Cite textualmente a passagem do excerto sobre Cabo Delgado, entre “As famílias retornadas, explica, pedem” e “naquela vila costeira.”, inclusive.
____ Excerto do texto
“Os ataques foram brutais e não deixaram ninguém ileso. Muitos tiveram ou viram seus pais, irmãos, avós, filhos, amigos e vizinhos serem assassinados, decapitados ou mortos a tiro. Alguns perderam toda a família (…) Temos visto casos de pessoas idosas que tomaram conta dos netos ou que perderam toda a família durante os conflitos. Vimos menores órfãos tendo que cuidar de outros menores”, aponta Luis Angel Argote, coordenador da MSF naquela vila da província de Cabo Delgado, norte de Moçambique, num comunicado sobre a situação humanitária local.

As famílias retornadas, explica, pedem principalmente apoio com alimentos, água, abrigo ou cuidados de saúde, incluindo de saúde mental, apelando à mobilização de “assistência adicional” para as poucas organizações humanitárias que trabalham naquela vila costeira.
________
____ Extratos de dados
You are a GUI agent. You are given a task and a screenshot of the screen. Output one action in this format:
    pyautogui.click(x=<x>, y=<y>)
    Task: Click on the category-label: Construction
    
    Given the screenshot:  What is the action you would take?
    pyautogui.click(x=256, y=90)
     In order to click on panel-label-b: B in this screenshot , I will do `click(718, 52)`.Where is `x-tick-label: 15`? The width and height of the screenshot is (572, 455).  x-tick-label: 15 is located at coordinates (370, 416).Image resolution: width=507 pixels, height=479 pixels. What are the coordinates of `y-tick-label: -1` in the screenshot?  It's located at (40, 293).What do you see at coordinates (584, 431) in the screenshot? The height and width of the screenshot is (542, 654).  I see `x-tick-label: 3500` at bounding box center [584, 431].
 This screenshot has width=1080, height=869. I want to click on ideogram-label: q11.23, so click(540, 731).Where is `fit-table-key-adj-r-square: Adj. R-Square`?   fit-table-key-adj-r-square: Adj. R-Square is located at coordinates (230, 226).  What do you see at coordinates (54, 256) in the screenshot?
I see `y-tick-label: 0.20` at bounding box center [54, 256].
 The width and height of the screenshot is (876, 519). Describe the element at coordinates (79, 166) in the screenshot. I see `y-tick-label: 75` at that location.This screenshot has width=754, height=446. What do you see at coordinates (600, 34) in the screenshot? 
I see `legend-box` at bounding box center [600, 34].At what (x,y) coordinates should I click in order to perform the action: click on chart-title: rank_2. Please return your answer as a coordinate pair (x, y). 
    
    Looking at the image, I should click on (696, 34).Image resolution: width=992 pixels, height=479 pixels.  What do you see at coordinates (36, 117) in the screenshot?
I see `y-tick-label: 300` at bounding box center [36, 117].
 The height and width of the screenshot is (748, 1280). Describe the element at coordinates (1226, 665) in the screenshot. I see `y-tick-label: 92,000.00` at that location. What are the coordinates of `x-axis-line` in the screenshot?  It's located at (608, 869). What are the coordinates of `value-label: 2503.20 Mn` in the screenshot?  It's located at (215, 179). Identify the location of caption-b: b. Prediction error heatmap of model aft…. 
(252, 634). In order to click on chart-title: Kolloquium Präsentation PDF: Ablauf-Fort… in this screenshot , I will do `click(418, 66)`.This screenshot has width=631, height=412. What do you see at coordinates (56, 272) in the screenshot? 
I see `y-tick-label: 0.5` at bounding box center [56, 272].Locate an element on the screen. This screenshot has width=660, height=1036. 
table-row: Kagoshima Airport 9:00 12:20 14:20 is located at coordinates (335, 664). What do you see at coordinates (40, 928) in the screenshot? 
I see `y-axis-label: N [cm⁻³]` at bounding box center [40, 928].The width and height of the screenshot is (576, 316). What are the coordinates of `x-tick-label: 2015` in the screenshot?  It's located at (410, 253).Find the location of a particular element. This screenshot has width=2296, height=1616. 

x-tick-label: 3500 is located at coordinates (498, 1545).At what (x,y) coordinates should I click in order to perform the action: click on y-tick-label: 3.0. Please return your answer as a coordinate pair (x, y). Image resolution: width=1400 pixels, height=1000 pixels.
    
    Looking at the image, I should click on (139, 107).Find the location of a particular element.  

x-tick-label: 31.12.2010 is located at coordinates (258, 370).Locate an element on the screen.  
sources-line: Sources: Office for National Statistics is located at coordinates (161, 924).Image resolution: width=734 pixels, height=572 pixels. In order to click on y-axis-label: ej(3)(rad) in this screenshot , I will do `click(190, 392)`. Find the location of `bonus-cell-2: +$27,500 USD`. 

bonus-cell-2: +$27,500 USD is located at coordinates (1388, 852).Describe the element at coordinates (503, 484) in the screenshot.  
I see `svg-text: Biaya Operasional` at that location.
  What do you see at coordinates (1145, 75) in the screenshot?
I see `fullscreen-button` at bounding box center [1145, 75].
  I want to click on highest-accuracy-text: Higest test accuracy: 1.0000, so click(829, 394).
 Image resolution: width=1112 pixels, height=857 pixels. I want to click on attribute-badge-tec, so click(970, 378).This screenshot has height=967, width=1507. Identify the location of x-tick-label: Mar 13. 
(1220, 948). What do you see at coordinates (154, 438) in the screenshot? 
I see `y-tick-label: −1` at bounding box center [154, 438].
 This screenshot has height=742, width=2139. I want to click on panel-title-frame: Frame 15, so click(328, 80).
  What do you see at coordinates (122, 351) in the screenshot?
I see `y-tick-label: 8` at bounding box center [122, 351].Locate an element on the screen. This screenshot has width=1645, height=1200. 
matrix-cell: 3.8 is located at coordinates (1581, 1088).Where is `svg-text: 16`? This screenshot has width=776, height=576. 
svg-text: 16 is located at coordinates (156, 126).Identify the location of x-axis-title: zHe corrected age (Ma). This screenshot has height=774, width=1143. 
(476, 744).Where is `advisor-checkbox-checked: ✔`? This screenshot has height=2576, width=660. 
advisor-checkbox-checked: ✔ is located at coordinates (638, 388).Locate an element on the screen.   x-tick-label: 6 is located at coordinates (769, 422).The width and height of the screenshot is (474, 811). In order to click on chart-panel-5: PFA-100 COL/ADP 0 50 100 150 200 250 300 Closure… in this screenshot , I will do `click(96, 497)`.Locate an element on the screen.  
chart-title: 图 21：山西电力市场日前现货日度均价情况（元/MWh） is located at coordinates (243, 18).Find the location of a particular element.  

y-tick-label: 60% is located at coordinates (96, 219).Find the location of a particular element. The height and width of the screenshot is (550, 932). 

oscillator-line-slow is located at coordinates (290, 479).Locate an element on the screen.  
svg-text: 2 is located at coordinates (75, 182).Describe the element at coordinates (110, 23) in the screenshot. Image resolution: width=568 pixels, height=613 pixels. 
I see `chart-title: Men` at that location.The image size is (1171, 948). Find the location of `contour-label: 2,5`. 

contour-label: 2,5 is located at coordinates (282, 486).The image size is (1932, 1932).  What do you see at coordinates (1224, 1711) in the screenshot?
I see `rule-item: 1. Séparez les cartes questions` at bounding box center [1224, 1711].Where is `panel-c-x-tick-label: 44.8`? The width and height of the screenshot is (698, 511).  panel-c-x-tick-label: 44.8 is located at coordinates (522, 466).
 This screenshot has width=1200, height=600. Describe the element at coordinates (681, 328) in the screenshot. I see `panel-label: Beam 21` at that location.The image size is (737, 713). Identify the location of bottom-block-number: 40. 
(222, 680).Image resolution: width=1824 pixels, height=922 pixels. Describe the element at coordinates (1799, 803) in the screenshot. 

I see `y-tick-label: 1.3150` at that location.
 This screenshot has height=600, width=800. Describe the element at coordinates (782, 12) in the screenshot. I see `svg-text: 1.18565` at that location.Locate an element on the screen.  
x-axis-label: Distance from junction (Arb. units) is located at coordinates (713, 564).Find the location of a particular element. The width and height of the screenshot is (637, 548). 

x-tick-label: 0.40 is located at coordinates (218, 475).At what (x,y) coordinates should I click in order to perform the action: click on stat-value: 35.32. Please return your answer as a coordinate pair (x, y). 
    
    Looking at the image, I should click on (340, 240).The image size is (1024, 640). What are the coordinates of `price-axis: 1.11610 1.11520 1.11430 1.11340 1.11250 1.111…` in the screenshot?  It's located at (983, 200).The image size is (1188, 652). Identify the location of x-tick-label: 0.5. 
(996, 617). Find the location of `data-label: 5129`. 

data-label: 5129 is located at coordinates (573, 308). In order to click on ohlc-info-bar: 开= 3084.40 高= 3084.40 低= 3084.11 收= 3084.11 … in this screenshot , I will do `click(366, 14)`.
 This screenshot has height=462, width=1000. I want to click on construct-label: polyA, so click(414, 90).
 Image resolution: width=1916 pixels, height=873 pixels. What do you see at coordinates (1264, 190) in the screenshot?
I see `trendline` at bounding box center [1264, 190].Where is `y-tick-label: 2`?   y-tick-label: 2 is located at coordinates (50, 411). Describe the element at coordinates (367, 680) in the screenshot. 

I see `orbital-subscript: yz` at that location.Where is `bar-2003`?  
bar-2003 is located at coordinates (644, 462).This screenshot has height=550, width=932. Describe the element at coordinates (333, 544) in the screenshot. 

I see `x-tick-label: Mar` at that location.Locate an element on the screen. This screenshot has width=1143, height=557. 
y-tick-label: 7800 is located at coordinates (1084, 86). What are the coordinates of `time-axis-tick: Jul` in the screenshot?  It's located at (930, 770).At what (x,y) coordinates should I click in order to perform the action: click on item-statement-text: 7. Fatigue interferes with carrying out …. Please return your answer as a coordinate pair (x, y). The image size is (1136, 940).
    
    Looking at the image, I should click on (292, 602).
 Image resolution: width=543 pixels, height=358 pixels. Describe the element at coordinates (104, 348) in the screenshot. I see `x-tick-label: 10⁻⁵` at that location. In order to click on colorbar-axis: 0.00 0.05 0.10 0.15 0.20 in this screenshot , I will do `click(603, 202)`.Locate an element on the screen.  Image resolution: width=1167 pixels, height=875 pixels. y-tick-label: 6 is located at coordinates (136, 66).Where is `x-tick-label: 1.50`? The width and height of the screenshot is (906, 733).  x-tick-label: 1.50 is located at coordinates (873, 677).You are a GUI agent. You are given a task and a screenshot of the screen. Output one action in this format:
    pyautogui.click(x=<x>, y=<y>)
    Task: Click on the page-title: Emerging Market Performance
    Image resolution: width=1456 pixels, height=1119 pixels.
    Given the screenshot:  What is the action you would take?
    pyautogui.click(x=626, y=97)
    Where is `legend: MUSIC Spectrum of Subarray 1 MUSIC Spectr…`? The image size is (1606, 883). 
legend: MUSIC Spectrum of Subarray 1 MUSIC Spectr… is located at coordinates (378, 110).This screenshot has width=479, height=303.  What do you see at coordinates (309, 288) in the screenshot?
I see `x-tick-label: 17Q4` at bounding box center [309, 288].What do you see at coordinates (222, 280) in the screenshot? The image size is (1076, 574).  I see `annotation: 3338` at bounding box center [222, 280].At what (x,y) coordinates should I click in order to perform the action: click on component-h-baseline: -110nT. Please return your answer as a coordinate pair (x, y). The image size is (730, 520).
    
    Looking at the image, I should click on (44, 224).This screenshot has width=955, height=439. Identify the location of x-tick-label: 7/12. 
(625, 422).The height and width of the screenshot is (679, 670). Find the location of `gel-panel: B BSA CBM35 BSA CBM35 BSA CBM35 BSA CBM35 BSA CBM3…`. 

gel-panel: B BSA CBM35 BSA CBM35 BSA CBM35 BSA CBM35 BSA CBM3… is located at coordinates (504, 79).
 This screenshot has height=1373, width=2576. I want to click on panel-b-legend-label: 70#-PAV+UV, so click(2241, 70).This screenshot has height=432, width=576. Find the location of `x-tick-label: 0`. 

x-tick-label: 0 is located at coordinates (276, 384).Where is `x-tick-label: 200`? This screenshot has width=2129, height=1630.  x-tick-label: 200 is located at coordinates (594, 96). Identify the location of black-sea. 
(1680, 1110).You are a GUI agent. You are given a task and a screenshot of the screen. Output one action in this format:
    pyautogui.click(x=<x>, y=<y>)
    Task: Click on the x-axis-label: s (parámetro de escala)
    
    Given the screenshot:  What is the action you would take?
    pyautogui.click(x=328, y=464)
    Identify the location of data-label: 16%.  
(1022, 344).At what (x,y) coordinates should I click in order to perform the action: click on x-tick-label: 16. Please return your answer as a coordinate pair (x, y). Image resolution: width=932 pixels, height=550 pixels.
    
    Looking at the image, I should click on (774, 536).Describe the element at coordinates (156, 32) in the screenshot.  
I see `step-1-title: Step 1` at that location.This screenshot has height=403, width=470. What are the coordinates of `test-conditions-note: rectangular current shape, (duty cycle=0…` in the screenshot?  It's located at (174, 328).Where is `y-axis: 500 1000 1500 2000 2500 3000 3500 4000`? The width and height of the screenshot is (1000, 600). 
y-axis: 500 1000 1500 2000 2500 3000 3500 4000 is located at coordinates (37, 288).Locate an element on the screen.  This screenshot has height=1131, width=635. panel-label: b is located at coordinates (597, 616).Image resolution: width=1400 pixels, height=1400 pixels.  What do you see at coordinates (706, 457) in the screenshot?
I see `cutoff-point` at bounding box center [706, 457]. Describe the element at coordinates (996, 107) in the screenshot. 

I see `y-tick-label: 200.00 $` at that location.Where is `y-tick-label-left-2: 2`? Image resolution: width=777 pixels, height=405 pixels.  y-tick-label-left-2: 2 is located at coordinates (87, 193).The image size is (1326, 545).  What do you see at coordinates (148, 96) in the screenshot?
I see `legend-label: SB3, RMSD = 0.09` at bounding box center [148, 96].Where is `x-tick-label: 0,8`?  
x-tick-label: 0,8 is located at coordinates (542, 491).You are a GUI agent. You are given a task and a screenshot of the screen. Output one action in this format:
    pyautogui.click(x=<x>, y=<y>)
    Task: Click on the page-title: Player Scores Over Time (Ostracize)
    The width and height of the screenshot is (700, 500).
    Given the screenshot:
________
* Resultado do exercício
As famílias retornadas, explica, pedem principalmente apoio com alimentos, água, abrigo ou cuidados de saúde, incluindo de saúde mental, apelando à mobilização de “assistência adicional” para as poucas organizações humanitárias que trabalham naquela vila costeira.